*** Opening Input material ***

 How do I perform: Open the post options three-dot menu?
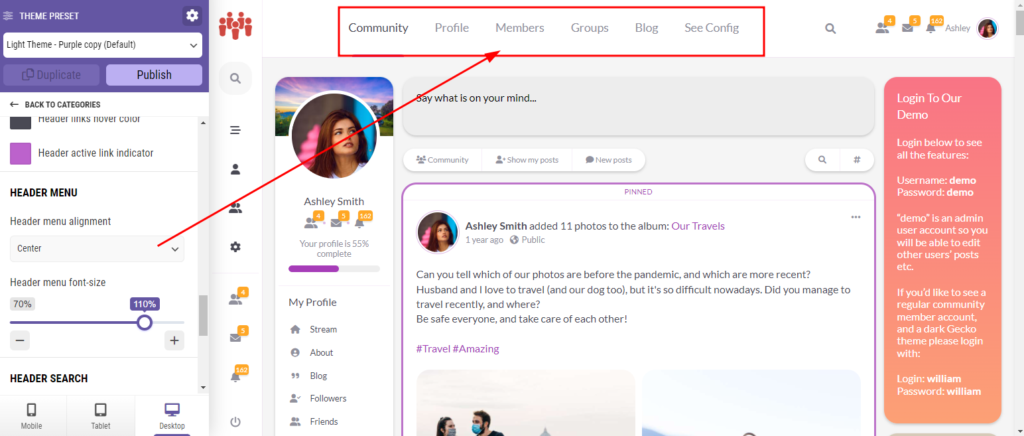tap(855, 217)
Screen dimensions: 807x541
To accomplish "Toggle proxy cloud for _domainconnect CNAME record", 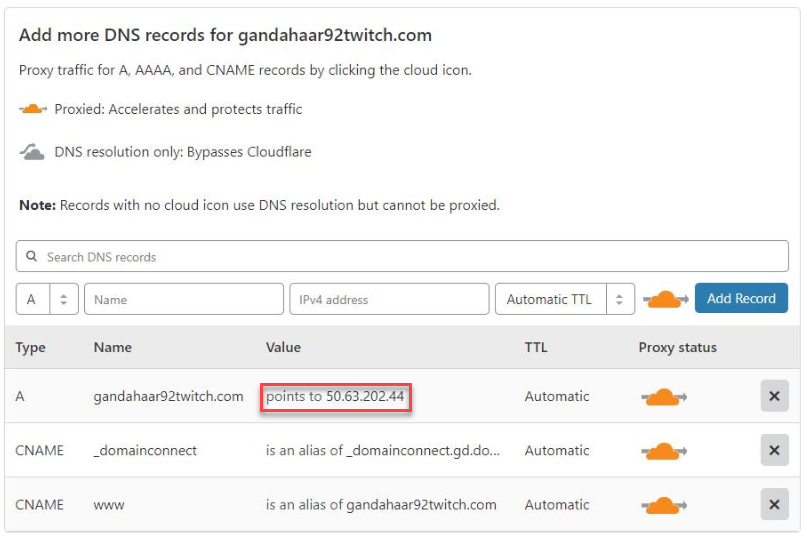I will [x=664, y=451].
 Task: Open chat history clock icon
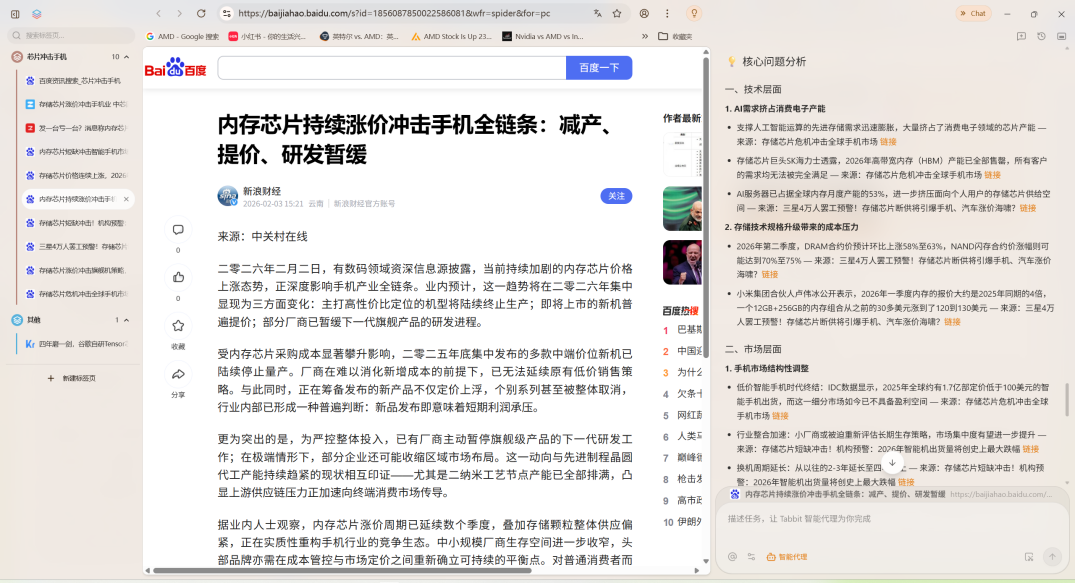click(1041, 36)
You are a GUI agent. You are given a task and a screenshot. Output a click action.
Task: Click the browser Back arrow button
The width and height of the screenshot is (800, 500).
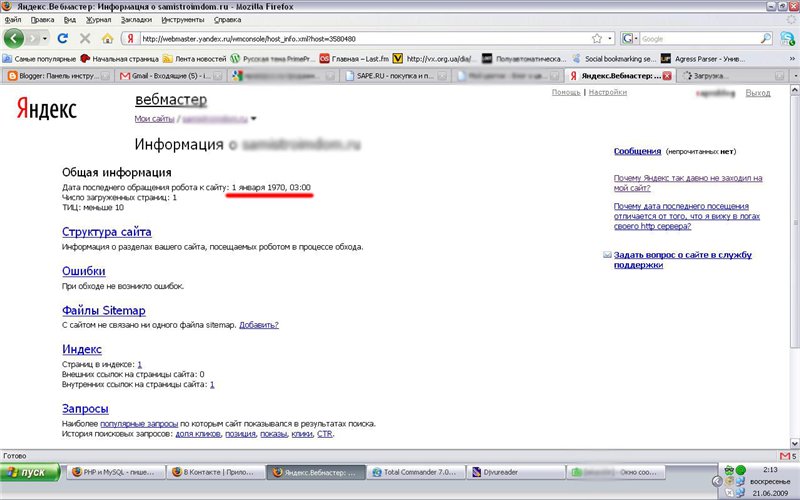coord(15,38)
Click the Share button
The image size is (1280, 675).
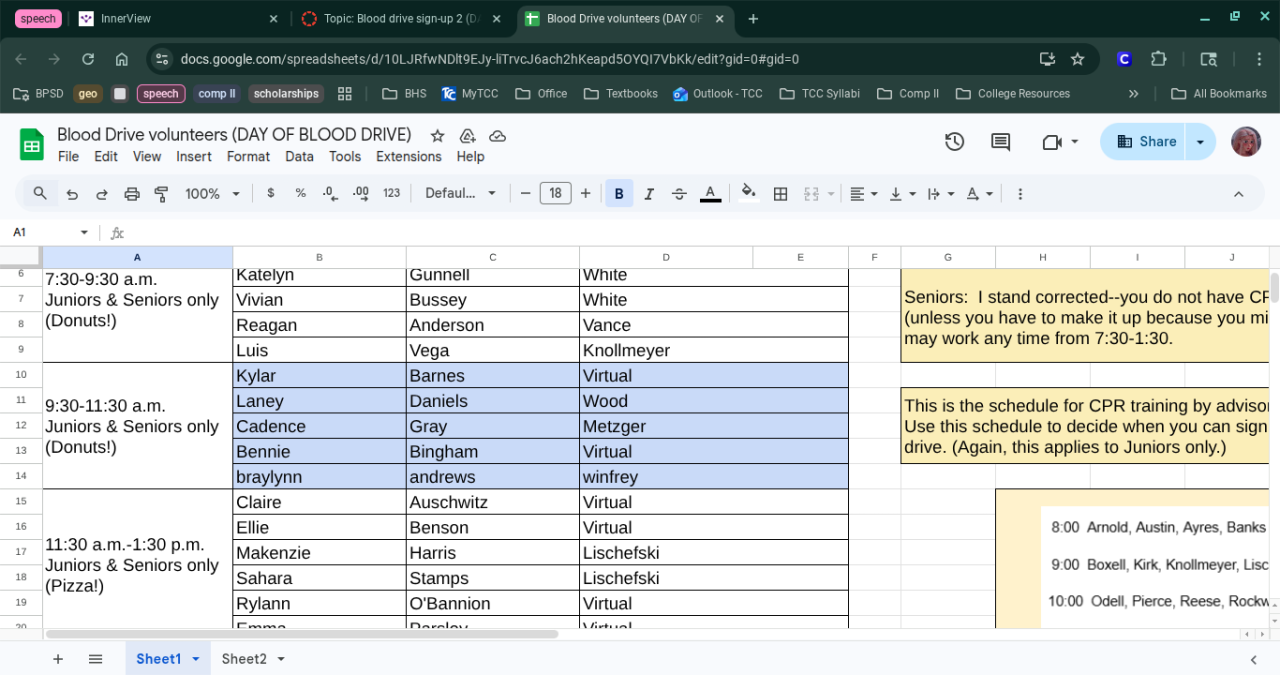click(1146, 142)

*** Closing Input material ***

→ **Task objective**
Reproduce the lines of the listing exactly, starting at the one that contains "You are a GUI" and continuing through the final line, but leave out the pictures.

→ **Written response**
You are a GUI agent. You are given a task and a screenshot. Output a click action.
Task: Click the browser Back arrow button
The width and height of the screenshot is (800, 500).
coord(15,38)
Click the Share button
The image size is (1280, 675).
click(1146, 142)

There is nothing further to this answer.